Regia di Ramin Bahrani vedi scheda film
Continua l'epopea radical chich di Ramin Bahrani all'insegna di un ritratto in chiaroscuro delle moderne declinazioni del sogno americano, tra il mito country che si riconverte all'agonismo automobilistico e le strategie commerciali di una Corn Belt quale dominio incontrastato di agricoltori fraudolenti e multinazionali del geneticamente modificato
Rimasto l'unico figlio a doversi occupare della fattoria di famiglia, dopo la partenza del fratello maggiore, Dean Whipple è diviso tra gli obblighi verso un padre venale e arruffone e la sua passione per le auto da corsa. Dopo una cocente delusione agonistica ed i problemi commerciali dovuti all'avventatezza del genitore, cerca di reagire con risolutezza e convinzione, ma lo fa nel modo sbagliato e rischia di pagare un prezzo troppo alto. Sarà proprio il padre a venirgli in soccorso.

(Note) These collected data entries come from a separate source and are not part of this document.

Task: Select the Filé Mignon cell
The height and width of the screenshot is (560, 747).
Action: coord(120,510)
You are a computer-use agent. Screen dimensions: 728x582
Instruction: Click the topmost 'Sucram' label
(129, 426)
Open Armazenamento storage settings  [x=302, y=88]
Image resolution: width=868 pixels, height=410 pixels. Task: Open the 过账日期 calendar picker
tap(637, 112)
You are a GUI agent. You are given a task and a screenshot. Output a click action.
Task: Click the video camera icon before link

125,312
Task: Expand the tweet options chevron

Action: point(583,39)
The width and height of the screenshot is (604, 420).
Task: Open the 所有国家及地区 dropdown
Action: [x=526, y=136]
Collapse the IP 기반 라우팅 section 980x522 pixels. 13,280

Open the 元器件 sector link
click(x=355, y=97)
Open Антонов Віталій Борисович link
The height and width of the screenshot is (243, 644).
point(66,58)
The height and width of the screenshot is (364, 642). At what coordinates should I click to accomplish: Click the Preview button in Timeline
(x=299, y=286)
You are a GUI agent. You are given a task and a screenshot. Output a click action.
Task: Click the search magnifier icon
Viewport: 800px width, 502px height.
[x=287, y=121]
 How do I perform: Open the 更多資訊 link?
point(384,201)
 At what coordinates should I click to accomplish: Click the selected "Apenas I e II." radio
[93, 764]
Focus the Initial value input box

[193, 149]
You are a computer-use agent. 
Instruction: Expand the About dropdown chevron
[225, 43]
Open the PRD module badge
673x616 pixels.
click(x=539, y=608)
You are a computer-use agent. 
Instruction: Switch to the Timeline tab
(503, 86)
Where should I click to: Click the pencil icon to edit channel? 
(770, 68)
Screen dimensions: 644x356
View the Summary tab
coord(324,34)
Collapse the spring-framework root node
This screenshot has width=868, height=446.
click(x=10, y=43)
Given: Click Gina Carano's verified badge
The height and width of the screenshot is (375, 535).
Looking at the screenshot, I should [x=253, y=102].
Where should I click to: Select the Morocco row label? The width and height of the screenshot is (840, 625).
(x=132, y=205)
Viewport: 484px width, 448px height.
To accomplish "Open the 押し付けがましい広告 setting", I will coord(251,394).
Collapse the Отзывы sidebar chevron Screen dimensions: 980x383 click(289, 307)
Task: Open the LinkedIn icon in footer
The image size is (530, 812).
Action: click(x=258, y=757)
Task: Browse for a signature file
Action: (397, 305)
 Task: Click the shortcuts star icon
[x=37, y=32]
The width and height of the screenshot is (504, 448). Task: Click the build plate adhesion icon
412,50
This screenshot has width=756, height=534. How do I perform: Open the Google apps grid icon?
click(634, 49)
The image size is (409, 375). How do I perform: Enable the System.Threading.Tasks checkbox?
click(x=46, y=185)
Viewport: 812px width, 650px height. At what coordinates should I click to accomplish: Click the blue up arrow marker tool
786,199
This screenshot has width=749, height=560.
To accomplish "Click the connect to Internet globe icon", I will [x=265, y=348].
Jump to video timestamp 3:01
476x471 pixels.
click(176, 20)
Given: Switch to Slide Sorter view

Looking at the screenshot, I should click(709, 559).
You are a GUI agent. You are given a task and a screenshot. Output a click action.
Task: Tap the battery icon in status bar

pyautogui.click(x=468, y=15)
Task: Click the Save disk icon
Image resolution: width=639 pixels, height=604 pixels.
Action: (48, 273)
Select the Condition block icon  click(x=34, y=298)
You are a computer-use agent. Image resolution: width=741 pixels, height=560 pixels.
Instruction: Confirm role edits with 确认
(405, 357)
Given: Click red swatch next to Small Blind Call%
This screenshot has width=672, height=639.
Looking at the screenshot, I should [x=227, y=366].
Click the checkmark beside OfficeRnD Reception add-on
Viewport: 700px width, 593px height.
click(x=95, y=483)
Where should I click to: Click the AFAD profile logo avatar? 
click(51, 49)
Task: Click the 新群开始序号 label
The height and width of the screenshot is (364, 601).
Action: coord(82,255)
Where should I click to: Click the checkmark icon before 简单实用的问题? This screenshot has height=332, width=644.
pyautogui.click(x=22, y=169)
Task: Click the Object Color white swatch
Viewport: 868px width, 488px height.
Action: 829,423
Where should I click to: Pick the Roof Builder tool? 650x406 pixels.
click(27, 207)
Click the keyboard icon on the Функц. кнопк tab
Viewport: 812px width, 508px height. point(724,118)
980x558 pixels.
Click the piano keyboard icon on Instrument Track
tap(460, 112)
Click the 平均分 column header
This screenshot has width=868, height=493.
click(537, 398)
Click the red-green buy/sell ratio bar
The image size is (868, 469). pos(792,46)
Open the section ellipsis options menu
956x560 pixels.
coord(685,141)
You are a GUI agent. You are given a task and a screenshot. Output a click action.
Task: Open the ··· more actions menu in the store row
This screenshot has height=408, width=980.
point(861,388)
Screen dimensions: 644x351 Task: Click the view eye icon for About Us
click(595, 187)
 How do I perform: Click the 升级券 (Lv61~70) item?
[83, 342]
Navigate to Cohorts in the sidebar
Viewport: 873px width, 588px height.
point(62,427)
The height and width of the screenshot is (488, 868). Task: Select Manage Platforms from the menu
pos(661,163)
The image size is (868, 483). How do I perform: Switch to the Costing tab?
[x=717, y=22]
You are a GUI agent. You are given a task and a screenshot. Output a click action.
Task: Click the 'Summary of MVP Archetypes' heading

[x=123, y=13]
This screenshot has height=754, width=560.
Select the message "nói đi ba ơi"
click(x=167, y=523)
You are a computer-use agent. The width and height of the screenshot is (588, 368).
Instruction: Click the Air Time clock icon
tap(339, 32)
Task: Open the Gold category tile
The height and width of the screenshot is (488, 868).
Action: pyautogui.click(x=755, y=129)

Continua l'epopea radical chich di Ramin Bahrani all'insegna di un ritratto in chiaroscuro delle moderne declinazioni del sogno americano, tra il mito country che si riconverte all'agonismo automobilistico e le spregiudicate strategie commerciali di una Corn Belt quale dominio incontrastato di agricoltori fraudolenti e multinazionali del geneticamente modificato. Il risultato però è una favoletta patetica e predicatoria in cui il classico conflitto generazionale ed il mito di un successo ottenuto per le vie brevi, finiscono per costituire i semplici specchietti per le allodole per la solita storia di tradimenti morali e solidarietà familistica che se da un lato battono un colpo al cerchio delle contraddizioni di una cultura rurale inquinata dal glifosato e dall'ingordigia dall'altro percuotono la botte di una malintesa virtù della connivenza e dell'omertà che giustifichino l'immancabile happy end di prammatica. Peccati mortali per un film indipendente che ricalca gli stilemi di un cinema Indie che almeno in un paio di occasioni vira verso l'elegia del sentimentalismo a tutti i costi (La God Bless America al rodeo delle Nascar, l'occultamento di cadavere che manco Cosa Nostra) e dall'altro ci propina i luoghi comuni più retrivi del plot di denuncia all'acqua di rose Made in L.A. (Promise Land) con attori di grido che scimmiottano i sornioni epigoni di una cattiva coscienza della profonda provincia del Midwest. Decisamente prevedibile nella sua progressione drammaturgica (se la prima tragedia è mancata, la seconda manco per niente), finisce per sprecare l'ottima ambientazione nelle immense distese di campi di grano e parchi eolici che si stagliano contro gli sconfinati orizzonti dell'Illinois (o era l'Iowa?) ottimamente fotografati da Michael Simmonds. Attori improponibili tra un Dennis Quaid tutte moine che manco il Mel Gibson de Il fiume dell'ira ed un Zac Efron bello e colpevole che gioca a fare il (James) Dean delle situazione ma a cui si perdona quasi tutto. Aridatece Marfa Girls. Nomination al Leone d'Oro al Festival di Venezia 2012.
Quando le colpe dei figli ricadono sui genitori.